3.2.1. The intervention in the DRC

The military intervention in the DRC in August 1998 by Angola, Namibia, and Zimbabwe was not authorized by SADC in advance. Instead the three countries argued that they were relying on collective self-defence in support of President Kabila, who requested assistance against Congolese Tutsi rebels supported by Uganda and Rwanda.99 Subsequently in September 1998 the SADC member states adopted a joint declaration that commended the troop-providing countries for assisting the government and the people of the DRC. Despite this formal gesture, the legal basis for the military intervention remains controversial within the organization. South Africa in particular was opposed to the military intervention, which has contributed to deep divisions within the sub-regional organization. The operation was also never formally endorsed by the UNSC. 100

Parallel to this military involvement, SADC also attempted to broker a ceasefire agreement in the DRC.101 This ultimately resulted in the Global and All-Inclusive Agreement of the Transition of the DRC in December 2002 in Pretoria.102 This was followed by a memorandum of agreement that provided for the deployment of a United Nations peacekeeping mission (MONUC). However, despite these efforts and the conduct of elections in 2006, the war in the eastern part of the country is continuing.103

In essence, both the legal basis for the intervention by three SADC members in the DRC and the wisdom of its subsequent endorsement by the organization remain questionable. Given the complexity of the conflict consisting of international and non-international components, the logistical challenges in the territory, as well as the limited resources at SADC's disposal, it is unrealistic to have expected the organization to constitute a meaningful military presence in the DRC.104

3.2.2. The intervention in Lesotho

After a large election victory by the ruling party in Lesotho in 1998, opposition parties rejected the results, due to dissatisfaction with the first-past-the-post electoral system that facilitated the large victory. As a result of the fear for a coup d'état, mounted troops from Botswana, South Africa, and Zimbabwe intervened in the country in September 1998.105 The intervention was carried out under the auspices of SADC and at the request of the Lesotho government.106

However, South Africa's motive for intervention was questioned, as it appeared to be driven by concern for the future of the Lesotho Highlands water scheme which was crucial to providing water to South Africa's most densely populated province (Gauteng).107 Moreover, the Lesotho intervention came at the time when Zimbabwe together with Namibia and Angola had sent troops to the DRC to support the Kabila regime, also formally claiming that it was a SADC intervention.
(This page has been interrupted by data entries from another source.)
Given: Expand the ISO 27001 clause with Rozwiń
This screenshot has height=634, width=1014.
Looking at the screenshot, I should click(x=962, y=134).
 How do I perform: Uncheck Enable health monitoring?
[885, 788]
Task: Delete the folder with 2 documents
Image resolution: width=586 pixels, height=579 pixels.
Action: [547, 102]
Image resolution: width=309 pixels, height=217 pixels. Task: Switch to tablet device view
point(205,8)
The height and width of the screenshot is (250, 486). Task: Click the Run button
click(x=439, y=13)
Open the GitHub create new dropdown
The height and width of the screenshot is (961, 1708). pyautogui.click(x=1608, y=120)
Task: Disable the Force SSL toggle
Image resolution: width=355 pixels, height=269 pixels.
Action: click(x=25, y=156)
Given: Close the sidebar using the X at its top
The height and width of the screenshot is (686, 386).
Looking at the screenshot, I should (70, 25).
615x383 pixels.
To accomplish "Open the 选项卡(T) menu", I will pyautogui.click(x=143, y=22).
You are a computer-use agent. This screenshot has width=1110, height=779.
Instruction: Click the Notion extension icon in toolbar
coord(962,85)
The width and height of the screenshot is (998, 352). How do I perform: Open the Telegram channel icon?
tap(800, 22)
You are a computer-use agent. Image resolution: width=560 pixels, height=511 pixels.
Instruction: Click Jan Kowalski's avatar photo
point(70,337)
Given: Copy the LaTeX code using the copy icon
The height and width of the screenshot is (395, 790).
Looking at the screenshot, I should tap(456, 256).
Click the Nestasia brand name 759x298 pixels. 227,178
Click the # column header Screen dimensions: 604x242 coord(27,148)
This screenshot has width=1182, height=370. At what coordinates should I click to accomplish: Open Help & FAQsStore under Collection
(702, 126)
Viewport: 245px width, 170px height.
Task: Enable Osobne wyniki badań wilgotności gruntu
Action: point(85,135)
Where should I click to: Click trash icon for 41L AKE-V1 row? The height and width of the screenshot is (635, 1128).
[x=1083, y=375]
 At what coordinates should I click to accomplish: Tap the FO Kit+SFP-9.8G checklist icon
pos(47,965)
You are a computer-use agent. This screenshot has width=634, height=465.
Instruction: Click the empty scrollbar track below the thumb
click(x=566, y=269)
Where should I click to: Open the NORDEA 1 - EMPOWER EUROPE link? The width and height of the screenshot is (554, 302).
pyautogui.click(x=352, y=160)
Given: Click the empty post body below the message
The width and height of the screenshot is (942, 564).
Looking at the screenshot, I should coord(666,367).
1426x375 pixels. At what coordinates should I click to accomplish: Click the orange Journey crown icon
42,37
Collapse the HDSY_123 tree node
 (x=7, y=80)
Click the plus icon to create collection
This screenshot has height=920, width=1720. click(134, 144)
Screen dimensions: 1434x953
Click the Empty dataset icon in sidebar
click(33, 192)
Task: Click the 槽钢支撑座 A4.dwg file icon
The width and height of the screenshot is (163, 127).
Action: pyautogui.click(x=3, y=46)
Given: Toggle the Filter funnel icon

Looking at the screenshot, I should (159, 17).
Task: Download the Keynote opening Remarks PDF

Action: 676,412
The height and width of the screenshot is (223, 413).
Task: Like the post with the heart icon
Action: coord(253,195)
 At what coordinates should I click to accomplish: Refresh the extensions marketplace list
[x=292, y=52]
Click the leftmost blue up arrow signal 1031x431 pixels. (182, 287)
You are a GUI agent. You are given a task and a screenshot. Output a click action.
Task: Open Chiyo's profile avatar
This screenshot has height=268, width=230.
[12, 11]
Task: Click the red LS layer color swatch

The intervention thus came across as a political trade-off between member states pursuing their national interests at the expense of the organization.108 However, from a military perspective the intervention in Lesotho was a success, despite a difficult start that resulted in several casualties. It succeeded in restoring order, a coup was prevented, and SADC assisted Lesotho in reforming its electoral system.109

4. Conclusion

The above analysis reflects a marked distinction between the formal policy of sub-regional organizations in Africa regarding regional security and the practical reality. The revised legal framework and official policy initiatives of ECOWAS and SADC reflect ambitious security goals and a proactive approach to peace operations which would have been difficult to imagine before the turn of the century. In the case of ECOWAS this approach also reflects a formal willingness to operate independently from the UNSC. However, ECOWAS's recent practice pertaining to peace operations reflects the organization's dependence in fact on the (Western members of the) United Nations for logistical, financial, and military assistance. This reality makes any full-scale military intervention by ECOWAS without a UNSC authorization unlikely.

Since the adoption of the Protocol on Politics, Defence and Security Co-operation in 2001,110 SADC for its part explicitly acknowledges the need for a UNSC resolution in instances of enforcement action. Thus far the organization has only engaged in two military operations, both of which occurred during the late 1990s. The intervention in the DRC exposed the fact that SADC faced logistical, military, and financial constraints similar to those of ECOWAS. As a result, any comprehensive future military operation in the region would only be likely to become a reality if – in addition to a formal authorization by the UNSC – material support was forthcoming from the United Nations.

As far as the legal bases for past ECOWAS and SADC peace operations were concerned, it is important to underscore that all these operations were carried out on the invitation of the recognized government and sometimes also with the consent of rebel groups. This would imply that the principles of intervention by invitation or even classic peacekeeping would constitute the primary legal bases for these interventions. Both principles are well established in international law and do not amount to a violation of Article 2(4) of the UNSC. This in turn would imply that a UNSC authorization, whether prior or ex post facto, would not have been necessary in these instances – if and to the extent that the scope and duration of the mandate remained in line with the consent given.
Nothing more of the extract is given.